In fact direct tax are suitable to design a progressive tax structure, given the extreme inequitable income distribution in developing countries. Studies on tax reforms reveal that the tax systems in developing economies have not yielded more revenue. Finally the impact of tax reforms is regressive.

Specifically, VAT gives the new government the opportunity to bring back into the tax system all those persons and entities who were given tax exemptions in one form or another by the previous regime. In India Tax Credit method is followed.
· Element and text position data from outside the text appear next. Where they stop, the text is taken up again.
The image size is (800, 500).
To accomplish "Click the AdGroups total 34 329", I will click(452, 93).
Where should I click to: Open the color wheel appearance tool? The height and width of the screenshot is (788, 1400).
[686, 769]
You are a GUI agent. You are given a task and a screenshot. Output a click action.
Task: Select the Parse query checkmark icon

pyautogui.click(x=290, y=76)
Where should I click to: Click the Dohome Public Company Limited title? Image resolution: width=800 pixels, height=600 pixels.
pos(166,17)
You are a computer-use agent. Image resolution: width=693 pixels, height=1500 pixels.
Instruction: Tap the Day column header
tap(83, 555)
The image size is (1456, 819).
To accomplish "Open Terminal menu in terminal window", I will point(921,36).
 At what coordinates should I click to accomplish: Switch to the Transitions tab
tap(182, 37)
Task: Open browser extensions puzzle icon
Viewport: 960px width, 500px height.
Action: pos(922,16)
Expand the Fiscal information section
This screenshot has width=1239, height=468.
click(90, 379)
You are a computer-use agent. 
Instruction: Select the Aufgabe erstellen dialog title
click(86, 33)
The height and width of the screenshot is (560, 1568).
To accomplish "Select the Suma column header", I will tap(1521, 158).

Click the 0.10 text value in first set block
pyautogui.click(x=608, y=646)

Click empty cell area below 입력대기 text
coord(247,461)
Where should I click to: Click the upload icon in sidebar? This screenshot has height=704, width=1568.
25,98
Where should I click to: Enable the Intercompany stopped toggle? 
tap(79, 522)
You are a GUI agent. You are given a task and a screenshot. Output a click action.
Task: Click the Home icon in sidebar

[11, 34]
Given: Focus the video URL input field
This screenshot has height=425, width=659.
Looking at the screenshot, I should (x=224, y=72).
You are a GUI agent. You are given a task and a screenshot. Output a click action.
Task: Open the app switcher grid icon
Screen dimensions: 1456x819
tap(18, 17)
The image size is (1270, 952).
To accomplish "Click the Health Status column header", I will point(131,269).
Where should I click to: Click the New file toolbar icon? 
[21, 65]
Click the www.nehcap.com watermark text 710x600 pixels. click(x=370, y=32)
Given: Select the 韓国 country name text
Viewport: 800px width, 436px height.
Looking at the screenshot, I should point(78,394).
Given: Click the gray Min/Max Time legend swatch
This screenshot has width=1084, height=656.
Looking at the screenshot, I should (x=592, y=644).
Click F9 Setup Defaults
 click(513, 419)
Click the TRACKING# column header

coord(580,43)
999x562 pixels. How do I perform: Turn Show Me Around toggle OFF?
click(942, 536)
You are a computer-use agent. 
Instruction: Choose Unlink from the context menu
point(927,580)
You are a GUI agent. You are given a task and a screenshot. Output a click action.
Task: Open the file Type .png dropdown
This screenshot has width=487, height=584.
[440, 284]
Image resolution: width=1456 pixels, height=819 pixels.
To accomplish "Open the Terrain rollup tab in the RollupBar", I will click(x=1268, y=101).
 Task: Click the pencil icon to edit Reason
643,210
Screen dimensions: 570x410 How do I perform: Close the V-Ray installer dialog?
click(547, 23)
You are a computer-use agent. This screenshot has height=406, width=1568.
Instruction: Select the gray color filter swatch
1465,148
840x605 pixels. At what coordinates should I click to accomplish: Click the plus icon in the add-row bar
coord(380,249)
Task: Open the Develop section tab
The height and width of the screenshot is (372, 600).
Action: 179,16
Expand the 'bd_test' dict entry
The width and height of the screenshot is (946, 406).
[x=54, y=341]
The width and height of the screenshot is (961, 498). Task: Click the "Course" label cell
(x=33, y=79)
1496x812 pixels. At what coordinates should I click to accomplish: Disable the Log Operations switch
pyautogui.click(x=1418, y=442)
VAT can be computed by using either of the three methods detailed below

• The Subtraction method:- The tax rate is applied to the difference between the value of output and the cost of input.

• The Addition method: The value added is computed by adding all the payments that is payable to the factors of production (viz., wages, salaries, interest payments etc).

• Tax credit method: This entails set-off of the tax paid on inputs from tax collected on sales

Originally it was planned that VAT would be simultaneously be implemented across all the states. However a few states decided to opt out of VAT system. This has led to shift of trade between states due to differences in the rate structures between states having VAT system and those having sales tax system. It was expected that there would be loss of some revenue to the states in the initial years, but the Centre has come forward to compensate the states for the revenue loss.

Sales tax has always been one of the main contributors to both the State and the Central exchequers. While its basic role is that of a revenue generator, it can also be used as a driver of development and trade. The introduction of VAT in India is for two reasons. First it will form part of the fiscal consolidation strategy for the country at macro level. Second, VAT will help India in the International trade. Thus, VAT is beneficial in the long run with its high revenue-income elasticity. It is a rationalized tax structure, practiced and proven to be successful in many leading economies.